[Opening Material to process section]
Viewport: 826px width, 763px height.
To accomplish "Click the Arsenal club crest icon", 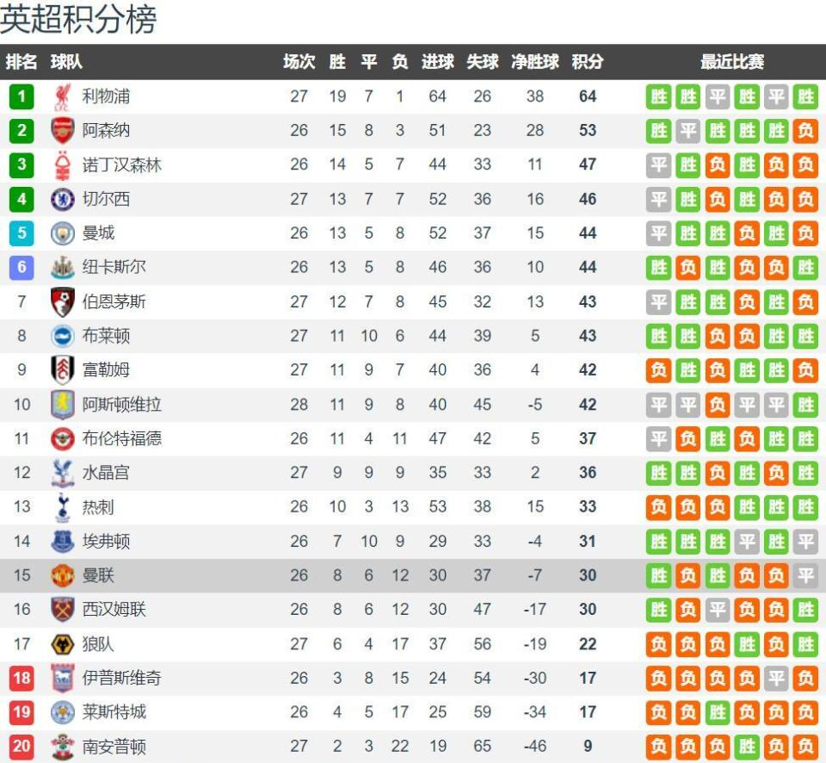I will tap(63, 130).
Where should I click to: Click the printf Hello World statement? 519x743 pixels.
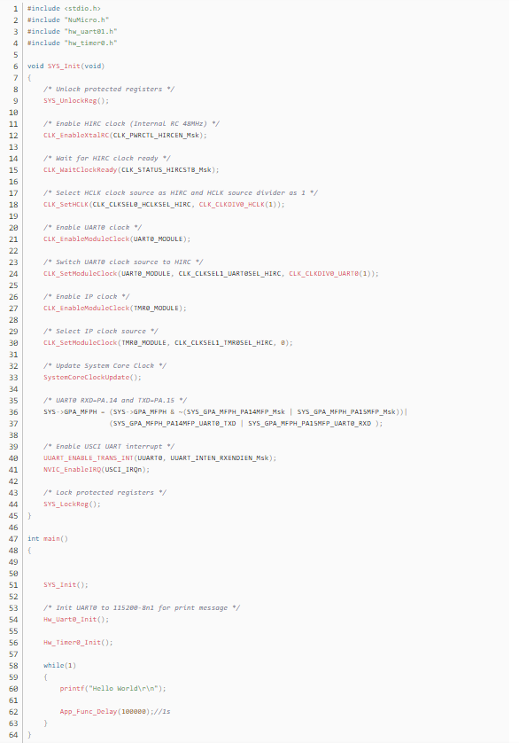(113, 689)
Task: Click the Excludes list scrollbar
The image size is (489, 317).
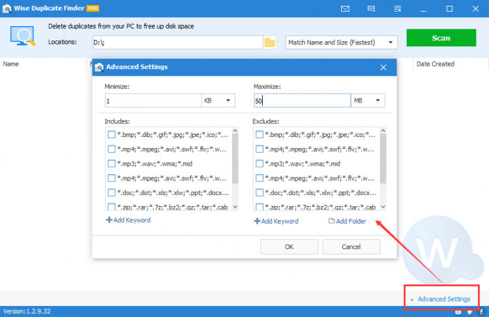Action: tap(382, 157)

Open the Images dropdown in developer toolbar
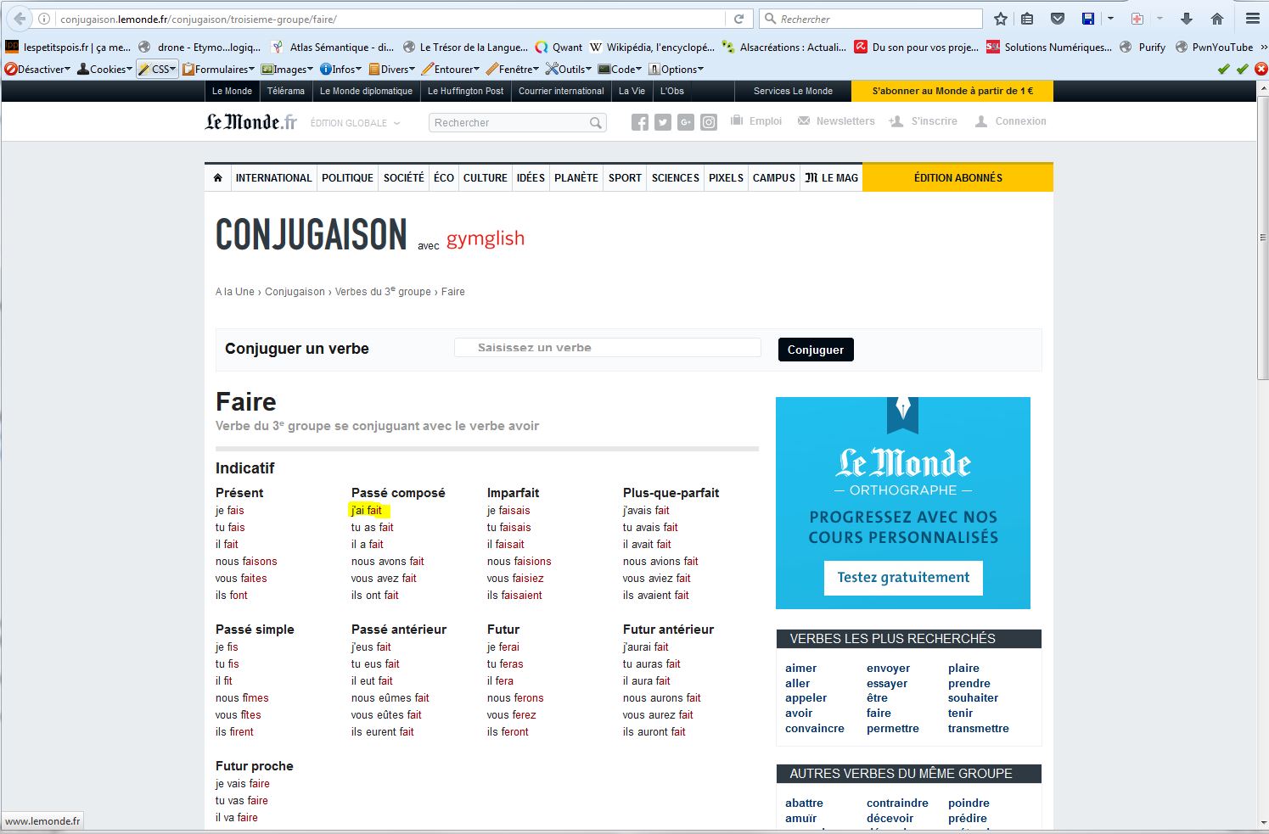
[Closing Material to process section]
* Task item *
Write out again only the lines from the line that contains "Task: Click the Excludes list scrollbar" through the last line of the records, both ends included, without any of the pictures.

* Written response *
Task: Click the Excludes list scrollbar
The image size is (489, 317).
Action: tap(382, 157)

Open the Images dropdown in developer toolbar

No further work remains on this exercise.